What is required -
Only certain lines below are wanted: those starting at the line containing "Media Gallery (234, 43)" and ending at the line containing "DCEB (395, 18)", both included, each retyped exactly.

Supplied material -
===============

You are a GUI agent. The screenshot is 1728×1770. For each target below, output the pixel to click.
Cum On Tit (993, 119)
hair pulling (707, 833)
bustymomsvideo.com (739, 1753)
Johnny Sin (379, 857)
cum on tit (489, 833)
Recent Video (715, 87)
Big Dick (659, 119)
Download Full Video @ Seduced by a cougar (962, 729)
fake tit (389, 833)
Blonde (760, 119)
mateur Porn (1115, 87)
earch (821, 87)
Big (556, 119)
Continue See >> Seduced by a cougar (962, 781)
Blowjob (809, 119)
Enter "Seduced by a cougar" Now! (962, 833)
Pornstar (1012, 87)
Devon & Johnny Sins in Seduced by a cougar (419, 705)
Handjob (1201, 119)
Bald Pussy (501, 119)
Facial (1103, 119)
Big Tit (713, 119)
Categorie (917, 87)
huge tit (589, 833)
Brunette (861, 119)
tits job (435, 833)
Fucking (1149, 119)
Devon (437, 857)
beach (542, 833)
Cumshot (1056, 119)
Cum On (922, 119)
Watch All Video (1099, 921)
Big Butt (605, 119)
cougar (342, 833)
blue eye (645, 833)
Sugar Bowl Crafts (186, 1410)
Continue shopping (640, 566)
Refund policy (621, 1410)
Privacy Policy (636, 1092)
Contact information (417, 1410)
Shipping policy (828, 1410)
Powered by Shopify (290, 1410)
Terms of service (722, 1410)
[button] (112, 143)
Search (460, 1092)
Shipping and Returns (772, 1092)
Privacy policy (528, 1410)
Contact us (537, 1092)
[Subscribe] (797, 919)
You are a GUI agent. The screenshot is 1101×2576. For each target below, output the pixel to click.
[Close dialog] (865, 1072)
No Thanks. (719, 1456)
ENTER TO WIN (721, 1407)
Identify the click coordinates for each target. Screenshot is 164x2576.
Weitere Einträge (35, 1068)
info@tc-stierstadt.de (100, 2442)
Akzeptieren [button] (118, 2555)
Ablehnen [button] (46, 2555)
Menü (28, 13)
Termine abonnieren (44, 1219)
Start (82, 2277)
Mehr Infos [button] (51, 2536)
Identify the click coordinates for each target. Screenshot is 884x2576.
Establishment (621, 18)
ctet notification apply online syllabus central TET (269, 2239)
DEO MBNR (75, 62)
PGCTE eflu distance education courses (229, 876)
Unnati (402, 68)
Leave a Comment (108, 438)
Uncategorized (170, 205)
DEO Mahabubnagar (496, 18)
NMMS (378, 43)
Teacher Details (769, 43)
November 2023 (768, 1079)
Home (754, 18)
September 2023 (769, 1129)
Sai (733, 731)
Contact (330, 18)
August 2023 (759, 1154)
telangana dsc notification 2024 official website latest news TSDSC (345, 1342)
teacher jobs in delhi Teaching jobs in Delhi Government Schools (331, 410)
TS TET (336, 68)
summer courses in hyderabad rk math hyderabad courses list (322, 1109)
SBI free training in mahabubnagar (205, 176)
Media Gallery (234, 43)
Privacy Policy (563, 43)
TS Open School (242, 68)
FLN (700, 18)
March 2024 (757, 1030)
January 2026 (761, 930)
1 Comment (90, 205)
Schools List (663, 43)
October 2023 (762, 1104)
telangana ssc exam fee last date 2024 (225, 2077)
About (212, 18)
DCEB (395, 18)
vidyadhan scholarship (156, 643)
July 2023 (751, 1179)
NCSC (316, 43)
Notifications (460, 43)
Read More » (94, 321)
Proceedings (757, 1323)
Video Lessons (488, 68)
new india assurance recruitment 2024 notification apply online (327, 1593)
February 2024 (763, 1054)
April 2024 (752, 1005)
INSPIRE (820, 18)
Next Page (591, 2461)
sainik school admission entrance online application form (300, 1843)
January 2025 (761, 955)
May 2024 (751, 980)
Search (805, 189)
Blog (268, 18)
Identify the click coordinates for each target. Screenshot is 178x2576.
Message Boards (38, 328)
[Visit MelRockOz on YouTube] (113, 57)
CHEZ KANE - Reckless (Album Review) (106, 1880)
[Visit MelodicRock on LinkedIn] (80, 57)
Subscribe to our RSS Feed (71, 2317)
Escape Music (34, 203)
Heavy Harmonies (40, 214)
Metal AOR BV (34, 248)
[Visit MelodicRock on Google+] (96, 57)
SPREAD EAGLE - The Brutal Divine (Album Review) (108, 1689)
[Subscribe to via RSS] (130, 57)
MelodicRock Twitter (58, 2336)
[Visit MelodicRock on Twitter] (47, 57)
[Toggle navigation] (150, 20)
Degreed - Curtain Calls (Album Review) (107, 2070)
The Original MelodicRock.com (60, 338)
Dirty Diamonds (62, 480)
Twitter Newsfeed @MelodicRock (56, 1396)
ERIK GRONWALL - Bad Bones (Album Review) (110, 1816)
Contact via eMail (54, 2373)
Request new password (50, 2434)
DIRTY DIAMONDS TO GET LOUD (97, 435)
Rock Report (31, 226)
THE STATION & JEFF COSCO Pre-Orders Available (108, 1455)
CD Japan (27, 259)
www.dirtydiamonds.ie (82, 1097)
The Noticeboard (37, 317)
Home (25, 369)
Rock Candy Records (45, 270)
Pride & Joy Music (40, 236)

===============

Expected answer -
Media Gallery (234, 43)
Privacy Policy (563, 43)
TS Open School (242, 68)
FLN (700, 18)
March 2024 (757, 1030)
January 2026 (761, 930)
1 Comment (90, 205)
Schools List (663, 43)
October 2023 (762, 1104)
telangana ssc exam fee last date 2024 (225, 2077)
About (212, 18)
DCEB (395, 18)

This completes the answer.